REQUIRED TASK: Please report each line in the items below that contains the word "Open".

Rows from a dataset:
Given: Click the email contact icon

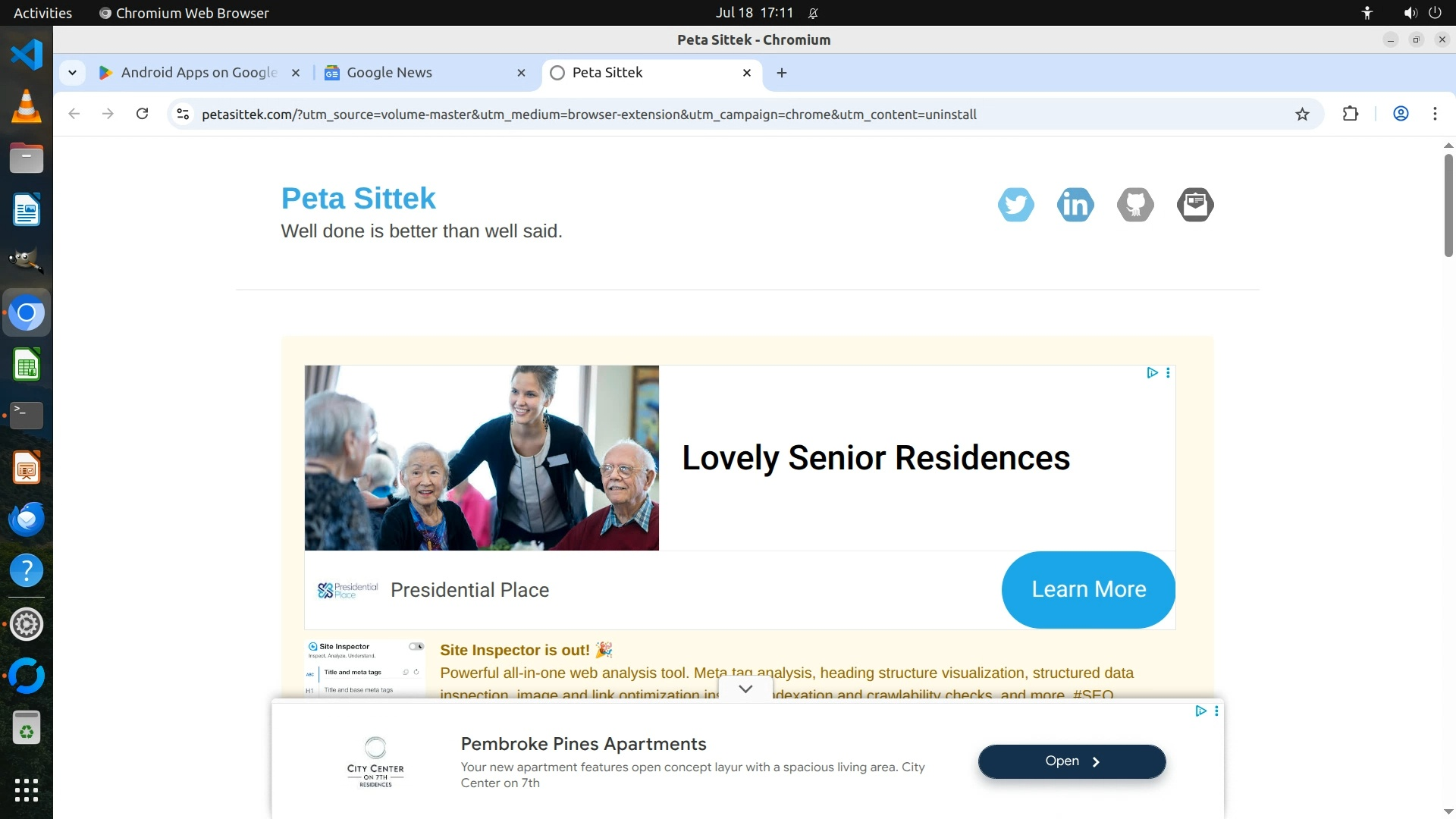Looking at the screenshot, I should click(1195, 204).
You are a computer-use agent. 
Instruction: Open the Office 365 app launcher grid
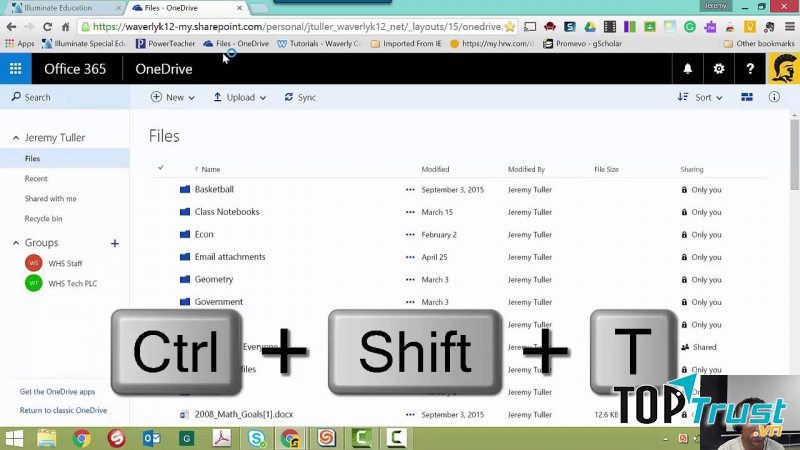[x=15, y=69]
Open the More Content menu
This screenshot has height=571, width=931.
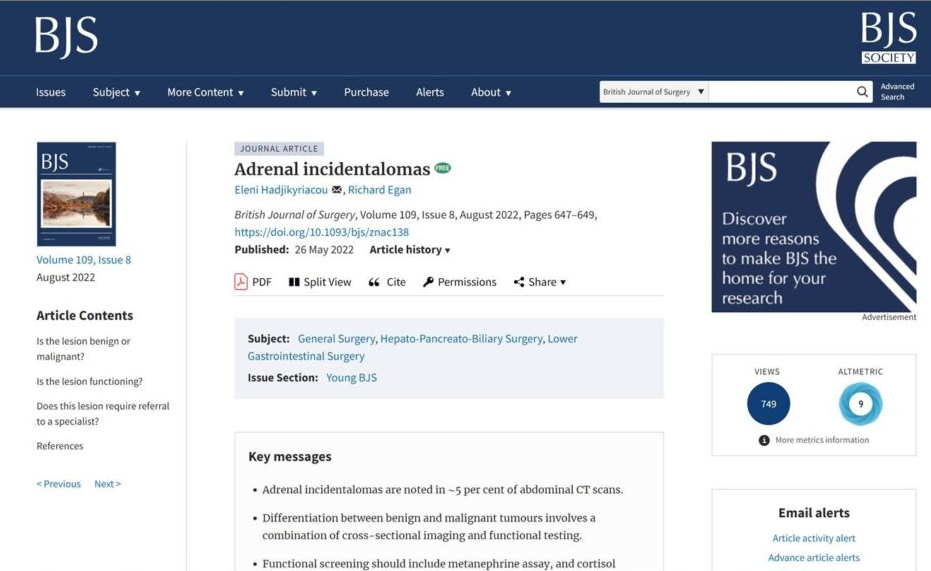tap(205, 92)
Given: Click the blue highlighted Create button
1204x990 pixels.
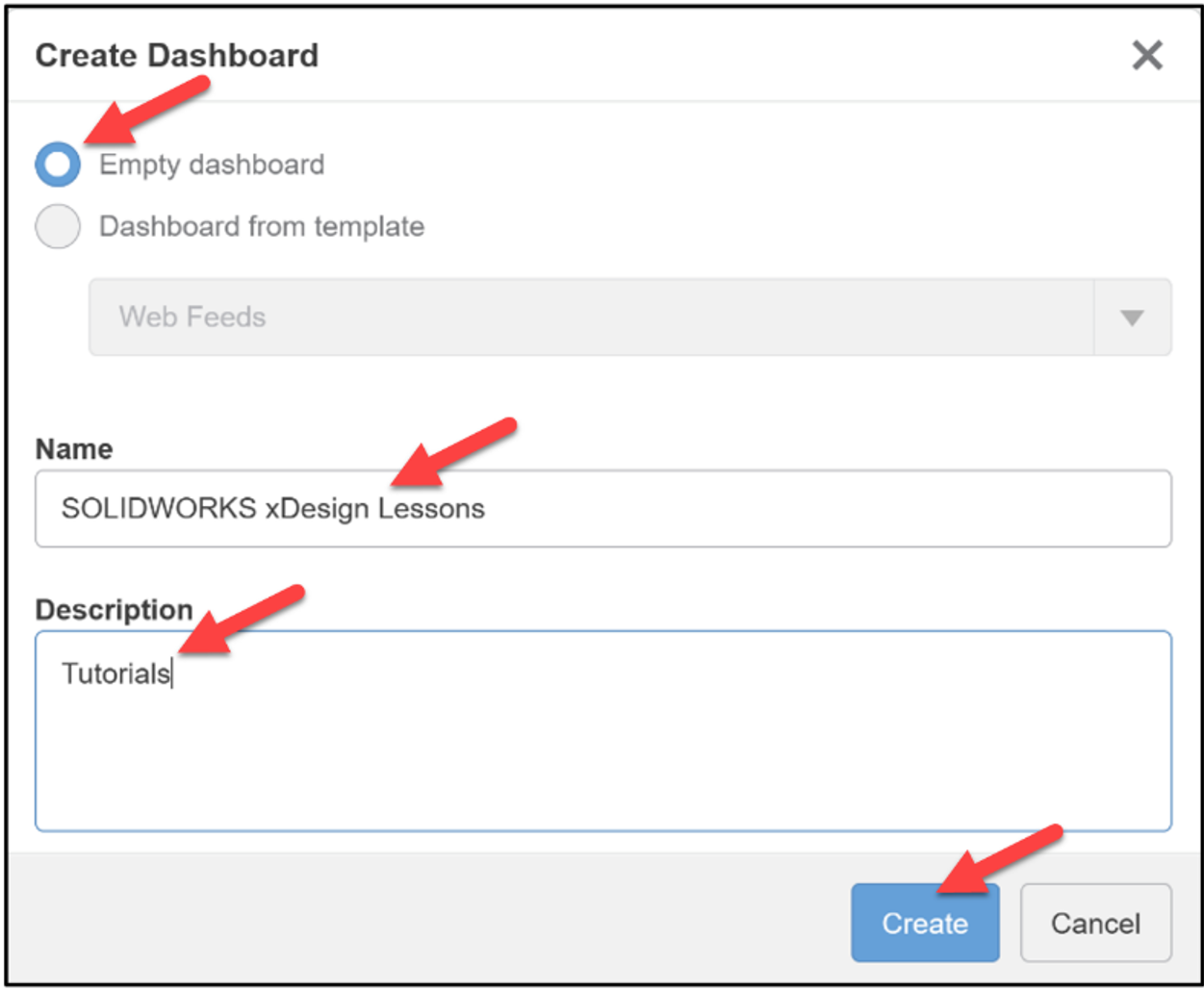Looking at the screenshot, I should tap(924, 923).
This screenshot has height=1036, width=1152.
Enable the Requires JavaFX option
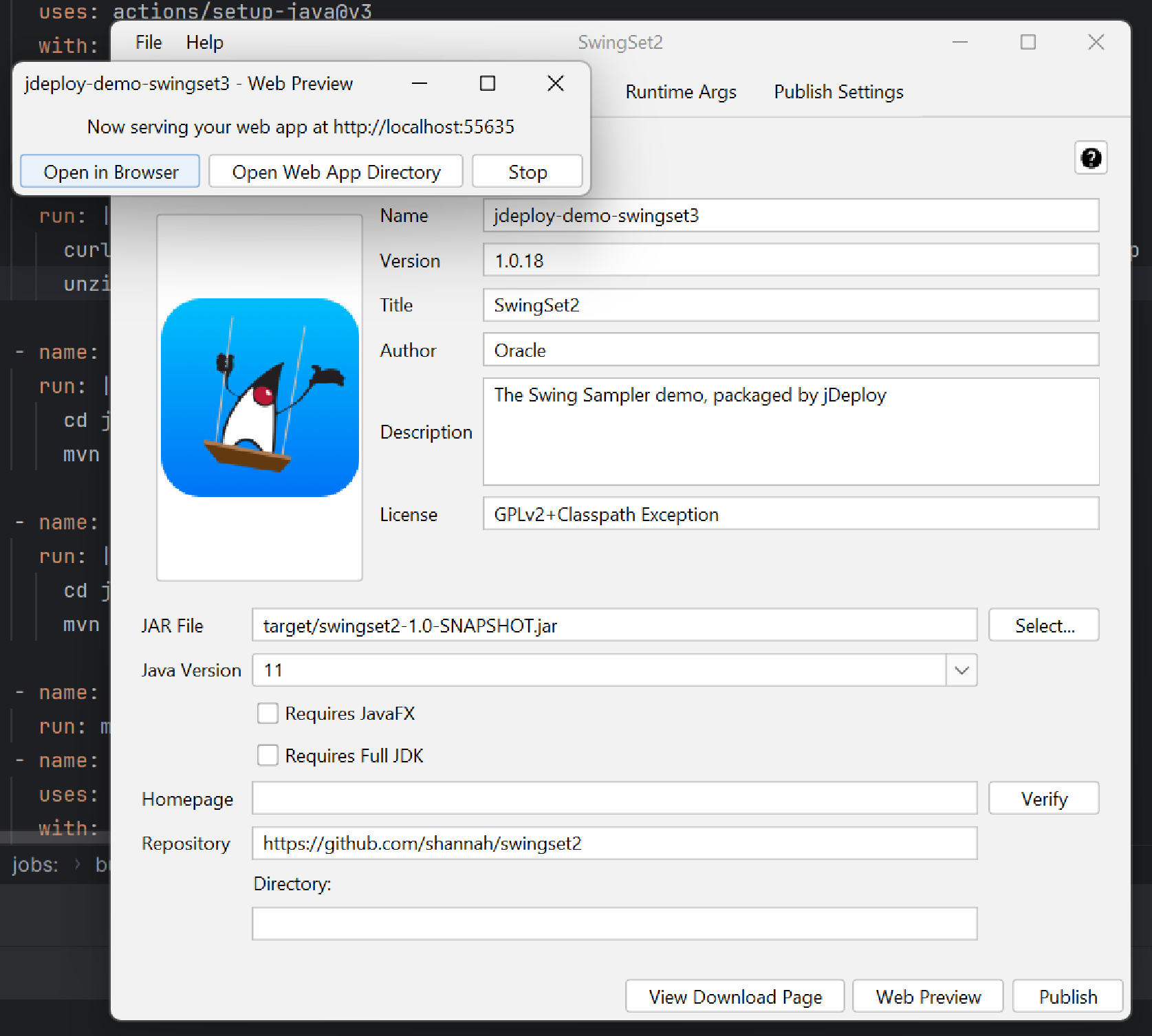point(268,714)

RESULT OF THIS EXERCISE:
Instruction: Open the Office 365 app launcher grid
Open the More Content menu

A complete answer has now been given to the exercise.